Opinion
December 22, 1997
Appeal from the Supreme Court, Kings County (Rappaport, J.).
Ordered that the order is reversed, on the law, with costs, the motion is granted, and the complaint is dismissed.
The record establishes that the infant plaintiff was injured as the result of a spontaneous and unforeseeable act committed by a fellow student. The alleged inadequacy of the supervision furnished by the defendant's employees cannot, under these and all the other circumstances presented, be considered a cause of the injuries suffered by the infant plaintiff ( see generally, Broad v. Patico Corp., 243 A.D.2d 434; Danna v.
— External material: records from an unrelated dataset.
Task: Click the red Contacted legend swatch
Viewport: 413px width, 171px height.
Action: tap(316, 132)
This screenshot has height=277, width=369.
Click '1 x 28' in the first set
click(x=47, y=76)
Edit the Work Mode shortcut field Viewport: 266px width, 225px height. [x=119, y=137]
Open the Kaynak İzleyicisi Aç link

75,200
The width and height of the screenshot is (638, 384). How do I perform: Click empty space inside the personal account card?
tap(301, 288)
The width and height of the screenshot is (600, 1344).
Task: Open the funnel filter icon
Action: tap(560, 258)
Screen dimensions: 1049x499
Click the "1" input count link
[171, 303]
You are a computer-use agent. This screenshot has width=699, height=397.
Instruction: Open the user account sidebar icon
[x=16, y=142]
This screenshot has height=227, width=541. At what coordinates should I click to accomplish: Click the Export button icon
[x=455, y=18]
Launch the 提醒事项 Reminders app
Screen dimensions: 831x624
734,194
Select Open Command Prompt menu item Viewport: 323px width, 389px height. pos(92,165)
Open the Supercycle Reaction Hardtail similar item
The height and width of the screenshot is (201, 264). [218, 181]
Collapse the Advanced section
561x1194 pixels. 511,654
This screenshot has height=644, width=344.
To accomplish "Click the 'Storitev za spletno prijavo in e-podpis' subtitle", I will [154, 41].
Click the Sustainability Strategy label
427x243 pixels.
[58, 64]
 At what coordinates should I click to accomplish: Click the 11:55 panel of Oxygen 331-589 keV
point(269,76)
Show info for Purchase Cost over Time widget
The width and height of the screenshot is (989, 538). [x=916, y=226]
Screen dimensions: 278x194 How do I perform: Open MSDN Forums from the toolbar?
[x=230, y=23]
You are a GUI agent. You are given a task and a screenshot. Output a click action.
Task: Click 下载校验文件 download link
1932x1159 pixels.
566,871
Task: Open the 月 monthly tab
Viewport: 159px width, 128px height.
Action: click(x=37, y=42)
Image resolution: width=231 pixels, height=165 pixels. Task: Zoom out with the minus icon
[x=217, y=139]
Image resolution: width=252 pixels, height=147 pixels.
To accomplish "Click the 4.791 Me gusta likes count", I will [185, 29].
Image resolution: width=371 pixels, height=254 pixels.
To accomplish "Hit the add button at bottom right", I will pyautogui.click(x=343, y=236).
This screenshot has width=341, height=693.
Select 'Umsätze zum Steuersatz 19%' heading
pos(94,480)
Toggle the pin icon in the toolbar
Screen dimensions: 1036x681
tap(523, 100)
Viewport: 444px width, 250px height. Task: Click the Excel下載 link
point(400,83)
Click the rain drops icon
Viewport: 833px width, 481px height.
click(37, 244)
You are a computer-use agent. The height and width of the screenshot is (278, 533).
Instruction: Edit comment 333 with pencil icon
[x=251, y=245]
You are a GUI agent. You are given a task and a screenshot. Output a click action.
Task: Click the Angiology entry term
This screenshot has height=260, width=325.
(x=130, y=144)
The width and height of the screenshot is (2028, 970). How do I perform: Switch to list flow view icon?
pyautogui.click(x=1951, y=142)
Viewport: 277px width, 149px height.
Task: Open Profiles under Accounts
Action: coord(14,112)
Sewanhaka Cent. High School Dist., 242 A.D.2d 361; Walsh v. City School Dist., 237 A.D.2d 811; Moores v. City of Newburgh School Dist., 237 A.D.2d 265; Ceglia v. Portledge School, 187 A.D.2d 550; Hauser v. North Rockland Cent. School Dist. No. 1, 166 A.D.2d 553). The plaintiffs failed to raise any issue of fact requiring a trial after the defendant had demonstrated its prima facie entitlement to judgment as a matter of law. The defendant's motion should therefore be granted.
Bracken, J. P., Pizzuto, Altman and Krausman, JJ., concur.